How about Stargate SG-1’s and Stargate: Continuum’s President Henry Hayes portrayed by William Devane? He handled finding out about the super-secret Stargate program, but also managed to keep his evil vice-president Robert Kinsey (Ronny Cox) under control, dissed Anubis during a confrontation in the Oval Office (The Lost City), and also chatted with Ba’al and negotiated with the Russian president in Continuum.
Yeah the little we have seen of the Stargate president he seems good.
You could replace “MacKenzie Allen” with Palin in 2012 and it works perfectly!
Despite the West Wing being my favorite television show of all time, Martin Sheen isn’t my favorite actor to play POTUS on TV.
Trivia Time: Who played the President (Not the President Elect in the first episode of this season, but in a Season 2 episode I believe) on the Unit?
*POST AUTHOR*
I’ll tell you why Bartlet’s mine: he’s the closest thing that the entertainment industry has ever created to the kind of person I’d like our president to be. My favorite fictional president, though? Michael Douglas as Andrew Shepherd, written by none other than…

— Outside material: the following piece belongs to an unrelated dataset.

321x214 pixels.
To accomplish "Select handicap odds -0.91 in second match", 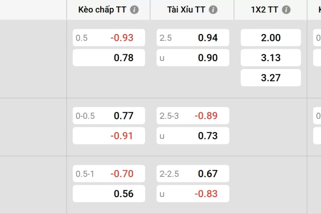I will (x=109, y=136).
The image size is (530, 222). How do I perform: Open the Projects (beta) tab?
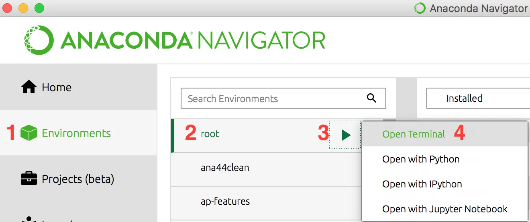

I don’t watch the Unit, but let’s just say he’s a Hallmark actor. Right?
The American President is definitely in my top 10 favorite movies of all time.
I will say that this particular actor has something in common with both Micheal Douglass and Martin Sheen apropos to your comment.
Back to topic, though, is that this conversation works a lot better when talking about cinematic Presidents (and has been held at many websites over the years). The medium of television really hasn’t dealt with the White House that much, evidence by the fact that your list covers just three shows.
(And Palmer was by far a better POTUS than Logan. Logan was an interesting character to be sure, but not really in the same catagory as Palmer).
You’re referring to the episode where Snake Doctor had a drink in the secret broom closet bar with the President portrayed by William H Macy. Benito Martinez (Aceveda from The Shield) portrayed the president elect in the more recent episode but my favorite cameo was that of Randy Couture in a couple episodes.
You are correct sir.
And the thing he had in common with Douglas and Sheen, Aryeh, was working with Sorkin: Sports Night.
Can Martin Sheen come back and run in 2012? He played a great POTUS. The West Wing brought the Non-Washington elite into the government process. I still feel like I somehow got a sneek peak into the workings of our government by watching this show. Yet, I do realize it was only a show…oh well.
When will bravo air a West Wing marathon again!!
I was gonna mention William H. Macy from The Unit. It sucked that he was only in 1 episode though. Those scenes with him and Snake Doctor were great. And I don’t see anything special with President Taylor on 24. I would rather see President Daniels still in office giving Jack hell all day.
Pres. Bartlet and his whole staff (well most of them:) were a great TV White House. BTW, back in the real world, here’s a nice resource of the TV coverage of the Obama inauguration that’s going to be airing over the next few days – and not just the usual big 3 nets or the cable news channels, but other nets too like BET, MTV and BBC America.
https://thebiz.fancast.com/2009/01/guide_to_inauguration_coverage.html
I’d vote for Matt Santos now.
*POST AUTHOR*
Yeah. Too bad no real-life candidate has ever been as real as Santos was.